>> Begin DATASET RECORDS

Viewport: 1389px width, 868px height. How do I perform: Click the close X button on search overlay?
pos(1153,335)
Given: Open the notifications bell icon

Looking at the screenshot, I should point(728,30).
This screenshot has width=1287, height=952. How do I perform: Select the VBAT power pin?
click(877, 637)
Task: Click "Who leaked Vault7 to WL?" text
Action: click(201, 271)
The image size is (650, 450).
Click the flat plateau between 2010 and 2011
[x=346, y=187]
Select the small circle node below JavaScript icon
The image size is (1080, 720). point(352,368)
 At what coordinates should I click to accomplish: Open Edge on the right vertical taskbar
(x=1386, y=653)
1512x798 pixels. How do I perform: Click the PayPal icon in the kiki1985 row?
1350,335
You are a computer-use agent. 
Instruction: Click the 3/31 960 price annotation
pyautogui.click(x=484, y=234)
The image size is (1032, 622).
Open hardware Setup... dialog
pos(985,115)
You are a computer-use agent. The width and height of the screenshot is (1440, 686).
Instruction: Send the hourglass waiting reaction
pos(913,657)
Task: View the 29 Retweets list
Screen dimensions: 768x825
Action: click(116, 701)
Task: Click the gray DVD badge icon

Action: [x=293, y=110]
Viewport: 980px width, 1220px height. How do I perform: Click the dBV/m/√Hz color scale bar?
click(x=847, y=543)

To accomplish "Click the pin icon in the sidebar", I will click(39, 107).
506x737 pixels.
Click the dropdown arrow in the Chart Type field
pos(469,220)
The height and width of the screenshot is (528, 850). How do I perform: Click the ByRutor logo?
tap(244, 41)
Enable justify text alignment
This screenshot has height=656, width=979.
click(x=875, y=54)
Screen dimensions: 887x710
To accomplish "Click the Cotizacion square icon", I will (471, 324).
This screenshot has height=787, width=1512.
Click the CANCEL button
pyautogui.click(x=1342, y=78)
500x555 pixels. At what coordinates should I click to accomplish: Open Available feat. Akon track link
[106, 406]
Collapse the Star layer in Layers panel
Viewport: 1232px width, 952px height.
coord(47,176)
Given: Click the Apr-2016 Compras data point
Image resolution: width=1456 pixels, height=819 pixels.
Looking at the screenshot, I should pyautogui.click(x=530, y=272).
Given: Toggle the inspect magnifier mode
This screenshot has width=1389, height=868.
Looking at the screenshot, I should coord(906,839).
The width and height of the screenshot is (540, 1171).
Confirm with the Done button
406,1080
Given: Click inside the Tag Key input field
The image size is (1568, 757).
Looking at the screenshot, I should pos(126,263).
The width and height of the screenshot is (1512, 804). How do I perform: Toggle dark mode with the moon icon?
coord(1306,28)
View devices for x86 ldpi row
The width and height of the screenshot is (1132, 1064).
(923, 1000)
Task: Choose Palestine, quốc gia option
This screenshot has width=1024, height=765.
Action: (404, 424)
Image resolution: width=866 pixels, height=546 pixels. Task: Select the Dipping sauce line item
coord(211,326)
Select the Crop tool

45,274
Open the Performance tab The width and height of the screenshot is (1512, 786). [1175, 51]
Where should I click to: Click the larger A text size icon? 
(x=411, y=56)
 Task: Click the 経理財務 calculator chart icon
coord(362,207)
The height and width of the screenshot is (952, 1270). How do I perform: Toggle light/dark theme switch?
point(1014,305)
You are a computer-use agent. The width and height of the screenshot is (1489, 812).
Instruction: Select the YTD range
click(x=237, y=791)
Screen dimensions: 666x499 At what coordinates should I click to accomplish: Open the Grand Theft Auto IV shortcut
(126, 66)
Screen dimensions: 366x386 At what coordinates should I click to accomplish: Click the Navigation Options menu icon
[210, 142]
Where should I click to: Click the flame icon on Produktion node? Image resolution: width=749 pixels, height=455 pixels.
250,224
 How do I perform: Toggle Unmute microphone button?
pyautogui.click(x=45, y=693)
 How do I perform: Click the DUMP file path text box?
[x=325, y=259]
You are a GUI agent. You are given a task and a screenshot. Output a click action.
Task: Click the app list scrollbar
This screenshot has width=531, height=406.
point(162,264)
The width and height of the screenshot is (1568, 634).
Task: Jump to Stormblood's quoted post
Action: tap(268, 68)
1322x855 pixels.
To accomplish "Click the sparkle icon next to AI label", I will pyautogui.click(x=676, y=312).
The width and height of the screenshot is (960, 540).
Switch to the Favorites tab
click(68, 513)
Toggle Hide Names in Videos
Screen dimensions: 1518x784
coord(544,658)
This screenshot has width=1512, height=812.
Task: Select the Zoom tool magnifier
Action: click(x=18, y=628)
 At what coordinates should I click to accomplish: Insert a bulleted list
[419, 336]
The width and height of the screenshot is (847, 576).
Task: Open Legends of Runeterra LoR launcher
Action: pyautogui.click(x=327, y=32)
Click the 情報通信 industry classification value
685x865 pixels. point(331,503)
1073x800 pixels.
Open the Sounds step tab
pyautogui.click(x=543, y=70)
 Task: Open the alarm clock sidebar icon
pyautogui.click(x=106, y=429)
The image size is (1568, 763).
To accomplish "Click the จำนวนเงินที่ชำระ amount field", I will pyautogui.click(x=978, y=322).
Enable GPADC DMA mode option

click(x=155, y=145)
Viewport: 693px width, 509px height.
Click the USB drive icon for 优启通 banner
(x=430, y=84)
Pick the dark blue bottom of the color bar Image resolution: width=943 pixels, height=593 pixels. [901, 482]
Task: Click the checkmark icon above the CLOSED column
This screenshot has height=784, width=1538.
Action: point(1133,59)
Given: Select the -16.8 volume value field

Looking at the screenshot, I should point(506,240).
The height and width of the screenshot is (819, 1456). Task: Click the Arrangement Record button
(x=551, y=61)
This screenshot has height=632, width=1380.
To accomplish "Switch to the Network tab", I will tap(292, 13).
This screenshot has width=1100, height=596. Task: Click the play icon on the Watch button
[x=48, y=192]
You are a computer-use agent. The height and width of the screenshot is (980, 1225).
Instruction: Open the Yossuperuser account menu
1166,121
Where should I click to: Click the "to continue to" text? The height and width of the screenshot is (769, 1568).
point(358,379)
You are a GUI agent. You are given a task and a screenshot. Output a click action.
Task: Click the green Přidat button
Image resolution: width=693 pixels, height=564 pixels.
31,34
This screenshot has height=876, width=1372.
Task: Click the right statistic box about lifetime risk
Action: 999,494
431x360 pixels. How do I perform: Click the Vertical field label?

>> End DATASET RECORDS

PROBLEM REQUIREMENTS:
Rewrite every line of the records above as a numbered list, leaving out the blank lines.

FINISHED TASK:
1. Viewport: 1389px width, 868px height. How do I perform: Click the close X button on search overlay?
2. pos(1153,335)
3. Given: Open the notifications bell icon
4. Looking at the screenshot, I should point(728,30).
5. This screenshot has width=1287, height=952. How do I perform: Select the VBAT power pin?
6. click(877, 637)
7. Task: Click "Who leaked Vault7 to WL?" text
8. Action: click(201, 271)
9. The image size is (650, 450).
10. Click the flat plateau between 2010 and 2011
11. [x=346, y=187]
12. Select the small circle node below JavaScript icon
13. The image size is (1080, 720). point(352,368)
14.  At what coordinates should I click to accomplish: Open Edge on the right vertical taskbar
15. (x=1386, y=653)
16. 1512x798 pixels. How do I perform: Click the PayPal icon in the kiki1985 row?
17. 1350,335
18. You are a computer-use agent. 
19. Instruction: Click the 3/31 960 price annotation
20. pyautogui.click(x=484, y=234)
21. The image size is (1032, 622).
22. Open hardware Setup... dialog
23. pos(985,115)
24. You are a computer-use agent. The width and height of the screenshot is (1440, 686).
25. Instruction: Send the hourglass waiting reaction
26. pos(913,657)
27. Task: View the 29 Retweets list
28. Screen dimensions: 768x825
29. Action: click(116, 701)
30. Task: Click the gray DVD badge icon
31. Action: [x=293, y=110]
32. Viewport: 980px width, 1220px height. How do I perform: Click the dBV/m/√Hz color scale bar?
33. click(x=847, y=543)
34. To accomplish "Click the pin icon in the sidebar", I will click(39, 107).
35. 506x737 pixels.
36. Click the dropdown arrow in the Chart Type field
37. pos(469,220)
38. The height and width of the screenshot is (528, 850). How do I perform: Click the ByRutor logo?
39. tap(244, 41)
40. Enable justify text alignment
41. This screenshot has height=656, width=979.
42. click(x=875, y=54)
43. Screen dimensions: 887x710
44. To accomplish "Click the Cotizacion square icon", I will (471, 324).
45. This screenshot has height=787, width=1512.
46. Click the CANCEL button
47. pyautogui.click(x=1342, y=78)
48. 500x555 pixels. At what coordinates should I click to accomplish: Open Available feat. Akon track link
49. [106, 406]
50. Collapse the Star layer in Layers panel
51. Viewport: 1232px width, 952px height.
52. coord(47,176)
53. Given: Click the Apr-2016 Compras data point
54. Image resolution: width=1456 pixels, height=819 pixels.
55. Looking at the screenshot, I should pyautogui.click(x=530, y=272).
56. Given: Toggle the inspect magnifier mode
57. This screenshot has width=1389, height=868.
58. Looking at the screenshot, I should coord(906,839).
59. The width and height of the screenshot is (540, 1171).
60. Confirm with the Done button
61. 406,1080
62. Given: Click inside the Tag Key input field
63. The image size is (1568, 757).
64. Looking at the screenshot, I should pos(126,263).
65. The width and height of the screenshot is (1512, 804). How do I perform: Toggle dark mode with the moon icon?
66. coord(1306,28)
67. View devices for x86 ldpi row
68. The width and height of the screenshot is (1132, 1064).
69. (923, 1000)
70. Task: Choose Palestine, quốc gia option
71. This screenshot has width=1024, height=765.
72. Action: (404, 424)
73. Image resolution: width=866 pixels, height=546 pixels. Task: Select the Dipping sauce line item
74. coord(211,326)
75. Select the Crop tool
76. 45,274
77. Open the Performance tab The width and height of the screenshot is (1512, 786). [1175, 51]
78. Where should I click to: Click the larger A text size icon? 
79. (x=411, y=56)
80.  Task: Click the 経理財務 calculator chart icon
81. coord(362,207)
82. The height and width of the screenshot is (952, 1270). How do I perform: Toggle light/dark theme switch?
83. point(1014,305)
84. You are a computer-use agent. The width and height of the screenshot is (1489, 812).
85. Instruction: Select the YTD range
86. click(x=237, y=791)
87. Screen dimensions: 666x499 At what coordinates should I click to accomplish: Open the Grand Theft Auto IV shortcut
88. (126, 66)
89. Screen dimensions: 366x386 At what coordinates should I click to accomplish: Click the Navigation Options menu icon
90. [210, 142]
91. Where should I click to: Click the flame icon on Produktion node? Image resolution: width=749 pixels, height=455 pixels.
92. 250,224
93.  How do I perform: Toggle Unmute microphone button?
94. pyautogui.click(x=45, y=693)
95.  How do I perform: Click the DUMP file path text box?
96. [x=325, y=259]
97. You are a GUI agent. You are given a task and a screenshot. Output a click action.
98. Task: Click the app list scrollbar
99. This screenshot has width=531, height=406.
100. point(162,264)
101. The width and height of the screenshot is (1568, 634).
102. Task: Jump to Stormblood's quoted post
103. Action: tap(268, 68)
104. 1322x855 pixels.
105. To accomplish "Click the sparkle icon next to AI label", I will pyautogui.click(x=676, y=312).
106. The width and height of the screenshot is (960, 540).
107. Switch to the Favorites tab
108. click(68, 513)
109. Toggle Hide Names in Videos
110. Screen dimensions: 1518x784
111. coord(544,658)
112. This screenshot has width=1512, height=812.
113. Task: Select the Zoom tool magnifier
114. Action: click(x=18, y=628)
115.  At what coordinates should I click to accomplish: Insert a bulleted list
116. [419, 336]
117. The width and height of the screenshot is (847, 576).
118. Task: Open Legends of Runeterra LoR launcher
119. Action: pyautogui.click(x=327, y=32)
120. Click the 情報通信 industry classification value
121. 685x865 pixels. point(331,503)
122. 1073x800 pixels.
123. Open the Sounds step tab
124. pyautogui.click(x=543, y=70)
125.  Task: Open the alarm clock sidebar icon
126. pyautogui.click(x=106, y=429)
127. The image size is (1568, 763).
128. To accomplish "Click the จำนวนเงินที่ชำระ amount field", I will pyautogui.click(x=978, y=322).
129. Enable GPADC DMA mode option
130. click(x=155, y=145)
131. Viewport: 693px width, 509px height.
132. Click the USB drive icon for 优启通 banner
133. (x=430, y=84)
134. Pick the dark blue bottom of the color bar Image resolution: width=943 pixels, height=593 pixels. [901, 482]
135. Task: Click the checkmark icon above the CLOSED column
136. This screenshot has height=784, width=1538.
137. Action: point(1133,59)
138. Given: Select the -16.8 volume value field
139. Looking at the screenshot, I should point(506,240).
140. The height and width of the screenshot is (819, 1456). Task: Click the Arrangement Record button
141. (x=551, y=61)
142. This screenshot has height=632, width=1380.
143. To accomplish "Switch to the Network tab", I will tap(292, 13).
144. This screenshot has width=1100, height=596. Task: Click the play icon on the Watch button
145. [x=48, y=192]
146. You are a computer-use agent. The height and width of the screenshot is (980, 1225).
147. Instruction: Open the Yossuperuser account menu
148. 1166,121
149. Where should I click to: Click the "to continue to" text? The height and width of the screenshot is (769, 1568).
150. point(358,379)
151. You are a GUI agent. You are given a task and a screenshot. Output a click action.
152. Task: Click the green Přidat button
153. Image resolution: width=693 pixels, height=564 pixels.
154. 31,34
155. This screenshot has height=876, width=1372.
156. Task: Click the right statistic box about lifetime risk
157. Action: 999,494
158. 431x360 pixels. How do I perform: Click the Vertical field label?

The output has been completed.